> _Compiti da svolgere_:
a: Secondo l'ordinanza, quale tribunale ha emesso il decreto impugnato e in che data è stato depositato?
b: Prosegui l'ordinanza sul ricorso di A.S. dopo l'ultima frase riportata.
──────── Estratto del documento
SEZIONE PRIMA CIVILE

Composta dagli Ill.mi Sigg.ri Magistrati:

Dott. DI VIRGILIO Rosa Maria – Presidente –

Dott. PARISE Clotilde – rel. Consigliere –

Dott. FEDERICO Guido – Consigliere –

Dott. MERCOLINO Guido – Consigliere –

Dott. PAZZI Alberto – Consigliere –

ha pronunciato la seguente:

ORDINANZA

sul ricorso 13832/2018 proposto da:

A.S., rappresentato e difeso dall’avvocato Rodontini Antonio del Foro di Milano giusta procura allegata al ricorso;

– ricorrente –

contro

Ministero dell’Interno, in persona del Ministro pro tempore, elettivamente domiciliato in Roma Via Dei Portoghesi n. 12 presso l’Avvocatura Generale Dello Stato, che lo rappresenta e difende ope legis;

– controricorrente –

avverso il decreto del TRIBUNALE di MILANO, depositato il 26/03/2018;

udita la relazione della causa svolta nella Camera di consiglio del 25/09/2019 dal Cons. Dott. PARISE CLOTILDE.

FATTI DI CAUSA

1. Con decreto n. 996/2018 depositato il 26-3-2018 il Tribunale di Milano ha respinto il ricorso di A.S., cittadino della *****, avente ad oggetto in via gradata il riconoscimento dello status di rifugiato, della protezione sussidiaria e di quella umanitaria. Il Tribunale ha ritenuto che fosse non credibile la vicenda personale narrata dal richiedente, il quale riferiva di essere fuggito perchè minacciato di estorsione e di morte da una setta cult del Paese. Il Tribunale ha ritenuto che non ricorressero i presupposti per il riconoscimento di alcuna forma di protezione, avuto anche riguardo alla situazione generale e politico-economica della Nigeria e dell’Edo State, descritta nel decreto impugnato, con indicazione delle fonti di conoscenza.

2. Avverso il suddetto provvedimento, il ricorrente propone ricorso per cassazione, affidato a due motivi, nei confronti del Ministero dell’Interno, che resiste con controricorso.
────────────────
──────── Dati archiviati
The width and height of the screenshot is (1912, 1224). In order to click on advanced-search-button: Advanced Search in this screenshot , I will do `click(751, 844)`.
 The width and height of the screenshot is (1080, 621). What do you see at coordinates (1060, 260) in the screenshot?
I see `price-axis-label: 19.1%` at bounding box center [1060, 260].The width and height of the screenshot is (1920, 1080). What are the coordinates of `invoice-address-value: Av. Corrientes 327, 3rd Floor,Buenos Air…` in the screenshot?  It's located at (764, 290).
────────────────
> _Risultati in ordine_:
a: Il Tribunale di Milano, con decreto depositato il 26 marzo 2018.

b:
RAGIONI DELLA DECISIONE

1.Con il primo motivo il ricorrente lamenta “Violazione del D.Lgs. n. 251 del 2007, artt. 3, 5 e 14 e del D.Lgs. n. 25 del 2008, art. 27, comma 1 bis, in relazione alla sussistenza del requisito del danno grave”. Erroneamente, ad avviso del ricorrente, il Tribunale ha ritenuto che la situazione in cui si era trovato il richiedente, vittima di estorsione e di minacce di morte da parte di una setta cult, non integrasse il danno grave, ai fini della concessione della protezione sussidiaria. Il Giudice ha l’obbligo di cooperazione istruttoria per integrare il quadro probatorio, acquisendo altri dati informativi, mentre il Tribunale non aveva adottato il metodo istruttorio prescritto dal citato art. 3 e non aveva accertato se le autorità nigeriane fossero in grado di fornire adeguata tutela al ricorrente.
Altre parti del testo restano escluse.